PASSAGE FOR REVIEW -

◆ ◆ ◆ ◆ ◆

부산대학교 도서관

Hypoxia leads to post-treatment metastasis and recurrences of cancer via the epithelial-mesenchymal transition (EMT). Radiotherapy itself may also contribute to the acquisition of EMT phenotypes. Despite extensive studies on the EMT driven by either hypoxia or radiation stimuli, the molecular mechanisms characterizing these EMT events remain unclear. Thus, we aimed to evaluate the differences in the molecular pathways between hypoxia-induced EMT (Hypo-EMT) and radiation-induced EMT (R-EMT). Further, we investigated the therapeutic effects of HIF-1α inhibitor (LW6) on Hypo-EMT and R-EMT cells. A549 cells, lung adenocarcinoma cell line, acquired enhanced wound-healing activity under both hypoxia and irradiation. Localization of E-cadherin was altered from the cell membrane to the cytoplasm in both hypoxia and irradiated conditions. Of note, the expression levels of vimentin, one of the major EMT markers, was enhanced in irradiated cells, while it decreased under hypoxia condition. Importantly, LW6 significantly blocked EMTrelated malignant phenotypes in both Hypo-EMT cells and R-EMT cells with concomitant re-location of E-cadherin onto the cell membrane. Moreover, LW6 deflected stress responsive signalling, JNK, activated sustainably under hypoxic condition, and the blockage of JNK impaired EMT phenotypes. Together, this work demonstrated the molecular events underlying Hypo-EMT and R-EMT, and highlighted HIF-1α as a therapeutic target not only in Hypo- EMT, but also in R-EMT.

◆ ◆ ◆ ◆ ◆

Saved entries
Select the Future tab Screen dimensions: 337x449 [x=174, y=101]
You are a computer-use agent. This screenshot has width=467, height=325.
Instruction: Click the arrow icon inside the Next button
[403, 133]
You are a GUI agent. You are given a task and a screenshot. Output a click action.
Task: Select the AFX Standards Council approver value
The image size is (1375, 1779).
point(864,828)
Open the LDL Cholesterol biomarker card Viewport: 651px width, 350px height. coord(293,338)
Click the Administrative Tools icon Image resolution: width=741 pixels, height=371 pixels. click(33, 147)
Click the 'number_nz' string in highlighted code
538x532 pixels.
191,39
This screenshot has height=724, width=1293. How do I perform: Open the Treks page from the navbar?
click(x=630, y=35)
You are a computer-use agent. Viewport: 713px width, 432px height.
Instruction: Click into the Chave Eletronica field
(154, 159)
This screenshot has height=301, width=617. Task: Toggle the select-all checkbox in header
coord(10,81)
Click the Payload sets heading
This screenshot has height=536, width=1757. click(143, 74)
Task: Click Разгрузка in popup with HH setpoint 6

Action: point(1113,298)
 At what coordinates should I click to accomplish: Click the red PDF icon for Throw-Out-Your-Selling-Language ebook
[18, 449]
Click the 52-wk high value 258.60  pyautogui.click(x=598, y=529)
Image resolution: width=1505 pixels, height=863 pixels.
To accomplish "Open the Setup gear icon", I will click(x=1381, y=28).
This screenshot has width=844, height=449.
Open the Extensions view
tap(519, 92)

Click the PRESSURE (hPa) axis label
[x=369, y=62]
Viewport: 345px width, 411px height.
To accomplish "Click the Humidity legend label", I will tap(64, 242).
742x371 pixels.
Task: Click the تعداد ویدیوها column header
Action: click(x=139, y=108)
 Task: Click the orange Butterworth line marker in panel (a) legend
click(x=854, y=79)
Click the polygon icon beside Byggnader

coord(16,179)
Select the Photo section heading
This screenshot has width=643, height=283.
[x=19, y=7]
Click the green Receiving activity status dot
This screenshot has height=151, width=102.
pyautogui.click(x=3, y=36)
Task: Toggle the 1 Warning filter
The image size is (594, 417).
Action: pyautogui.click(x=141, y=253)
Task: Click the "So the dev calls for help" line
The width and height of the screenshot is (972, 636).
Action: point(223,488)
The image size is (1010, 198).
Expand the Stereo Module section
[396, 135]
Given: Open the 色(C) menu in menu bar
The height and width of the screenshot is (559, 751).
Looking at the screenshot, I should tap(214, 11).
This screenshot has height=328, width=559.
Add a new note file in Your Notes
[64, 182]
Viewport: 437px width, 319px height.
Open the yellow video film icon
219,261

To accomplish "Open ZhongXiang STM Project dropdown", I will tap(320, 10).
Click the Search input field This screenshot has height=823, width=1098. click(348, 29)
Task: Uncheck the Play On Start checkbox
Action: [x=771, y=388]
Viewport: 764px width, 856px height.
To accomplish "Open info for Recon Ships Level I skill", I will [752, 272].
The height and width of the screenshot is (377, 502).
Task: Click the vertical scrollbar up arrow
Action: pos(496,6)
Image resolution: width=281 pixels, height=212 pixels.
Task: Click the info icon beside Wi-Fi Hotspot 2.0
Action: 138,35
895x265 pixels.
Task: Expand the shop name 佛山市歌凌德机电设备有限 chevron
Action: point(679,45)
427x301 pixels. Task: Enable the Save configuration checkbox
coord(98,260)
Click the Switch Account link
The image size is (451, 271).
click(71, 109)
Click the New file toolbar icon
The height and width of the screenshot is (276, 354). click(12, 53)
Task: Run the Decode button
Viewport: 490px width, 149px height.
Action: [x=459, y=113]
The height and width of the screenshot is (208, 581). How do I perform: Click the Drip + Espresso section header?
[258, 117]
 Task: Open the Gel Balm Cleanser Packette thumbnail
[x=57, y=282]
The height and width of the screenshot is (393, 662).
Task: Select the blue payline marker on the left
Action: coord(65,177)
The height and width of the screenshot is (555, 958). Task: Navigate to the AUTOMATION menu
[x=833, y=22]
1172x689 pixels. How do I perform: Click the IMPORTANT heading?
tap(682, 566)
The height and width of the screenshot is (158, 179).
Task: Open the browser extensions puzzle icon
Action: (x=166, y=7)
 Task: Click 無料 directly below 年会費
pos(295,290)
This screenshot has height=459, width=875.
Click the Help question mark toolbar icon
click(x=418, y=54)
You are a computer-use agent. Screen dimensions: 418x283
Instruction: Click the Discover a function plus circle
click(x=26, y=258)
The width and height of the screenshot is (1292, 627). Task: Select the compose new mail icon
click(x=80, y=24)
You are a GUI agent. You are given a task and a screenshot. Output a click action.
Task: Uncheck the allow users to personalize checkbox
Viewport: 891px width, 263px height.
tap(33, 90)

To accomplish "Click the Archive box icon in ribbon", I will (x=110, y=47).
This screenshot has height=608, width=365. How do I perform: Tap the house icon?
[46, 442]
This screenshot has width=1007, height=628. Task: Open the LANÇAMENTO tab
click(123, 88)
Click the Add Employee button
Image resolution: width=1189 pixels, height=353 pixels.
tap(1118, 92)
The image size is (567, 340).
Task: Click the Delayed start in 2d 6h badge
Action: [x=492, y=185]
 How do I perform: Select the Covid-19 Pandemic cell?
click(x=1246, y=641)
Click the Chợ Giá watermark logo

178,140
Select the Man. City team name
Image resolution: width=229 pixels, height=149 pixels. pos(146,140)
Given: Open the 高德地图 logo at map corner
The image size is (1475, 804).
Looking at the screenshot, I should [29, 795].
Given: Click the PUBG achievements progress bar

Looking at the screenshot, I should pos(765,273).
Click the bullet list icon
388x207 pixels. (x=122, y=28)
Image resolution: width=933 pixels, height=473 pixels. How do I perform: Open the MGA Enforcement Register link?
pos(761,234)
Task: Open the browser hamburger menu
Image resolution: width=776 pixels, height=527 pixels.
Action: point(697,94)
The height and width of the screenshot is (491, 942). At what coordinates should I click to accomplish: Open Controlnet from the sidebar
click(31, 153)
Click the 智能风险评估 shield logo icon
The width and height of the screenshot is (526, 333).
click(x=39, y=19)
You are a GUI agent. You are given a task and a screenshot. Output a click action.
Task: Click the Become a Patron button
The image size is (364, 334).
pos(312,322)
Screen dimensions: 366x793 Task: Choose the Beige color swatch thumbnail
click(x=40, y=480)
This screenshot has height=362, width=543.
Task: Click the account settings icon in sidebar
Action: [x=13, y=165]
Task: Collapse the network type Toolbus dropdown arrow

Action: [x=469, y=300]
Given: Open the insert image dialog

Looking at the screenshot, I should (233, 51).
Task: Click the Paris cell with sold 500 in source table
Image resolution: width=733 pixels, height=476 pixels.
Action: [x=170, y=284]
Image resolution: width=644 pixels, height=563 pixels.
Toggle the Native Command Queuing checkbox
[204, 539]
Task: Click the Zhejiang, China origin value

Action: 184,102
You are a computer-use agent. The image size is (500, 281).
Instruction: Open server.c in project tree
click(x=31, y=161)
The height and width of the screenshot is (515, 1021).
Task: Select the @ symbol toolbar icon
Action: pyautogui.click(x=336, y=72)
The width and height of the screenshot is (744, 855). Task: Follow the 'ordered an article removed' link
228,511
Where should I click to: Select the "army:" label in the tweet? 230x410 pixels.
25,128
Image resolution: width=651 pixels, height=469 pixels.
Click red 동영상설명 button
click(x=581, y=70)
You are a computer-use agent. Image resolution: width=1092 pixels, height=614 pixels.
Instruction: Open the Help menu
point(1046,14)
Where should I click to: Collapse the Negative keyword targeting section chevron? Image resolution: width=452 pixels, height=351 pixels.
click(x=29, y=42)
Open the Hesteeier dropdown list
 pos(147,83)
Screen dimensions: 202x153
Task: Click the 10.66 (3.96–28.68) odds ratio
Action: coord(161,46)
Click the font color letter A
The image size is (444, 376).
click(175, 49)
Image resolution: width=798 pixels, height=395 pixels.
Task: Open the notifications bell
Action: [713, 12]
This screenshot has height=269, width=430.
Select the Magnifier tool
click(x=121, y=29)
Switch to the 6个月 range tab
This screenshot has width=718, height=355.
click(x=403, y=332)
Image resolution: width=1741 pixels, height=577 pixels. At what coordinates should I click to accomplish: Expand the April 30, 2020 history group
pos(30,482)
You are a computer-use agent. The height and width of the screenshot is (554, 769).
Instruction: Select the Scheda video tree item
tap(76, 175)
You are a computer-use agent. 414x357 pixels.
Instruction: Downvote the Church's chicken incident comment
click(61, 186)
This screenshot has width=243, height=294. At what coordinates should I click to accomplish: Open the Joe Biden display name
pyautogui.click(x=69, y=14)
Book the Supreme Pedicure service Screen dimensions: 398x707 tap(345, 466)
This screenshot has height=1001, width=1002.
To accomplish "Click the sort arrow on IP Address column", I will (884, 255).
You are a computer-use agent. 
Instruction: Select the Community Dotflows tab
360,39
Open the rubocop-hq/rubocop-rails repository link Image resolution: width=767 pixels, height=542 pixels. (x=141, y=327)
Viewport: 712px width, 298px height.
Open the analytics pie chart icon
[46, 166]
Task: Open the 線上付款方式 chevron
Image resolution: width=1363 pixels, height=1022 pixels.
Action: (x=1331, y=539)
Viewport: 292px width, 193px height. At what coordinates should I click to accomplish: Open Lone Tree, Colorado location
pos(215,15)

◆ ◆ ◆ ◆ ◆

WORK TO BE COMPLETED -
Answer these questions using the hypoxia and radiation abstract.
(a) Which cell line was studied, and what type of cell line is it?
(b) How did vimentin expression differ between irradiated cells and cells under hypoxia?
(c) Which stress-responsive signalling did LW6 deflect?

RESPONSE -
(a) A549 cells, a lung adenocarcinoma cell line.
(b) Vimentin expression was enhanced in irradiated cells and decreased under hypoxia.
(c) JNK, which was activated sustainably under hypoxic conditions.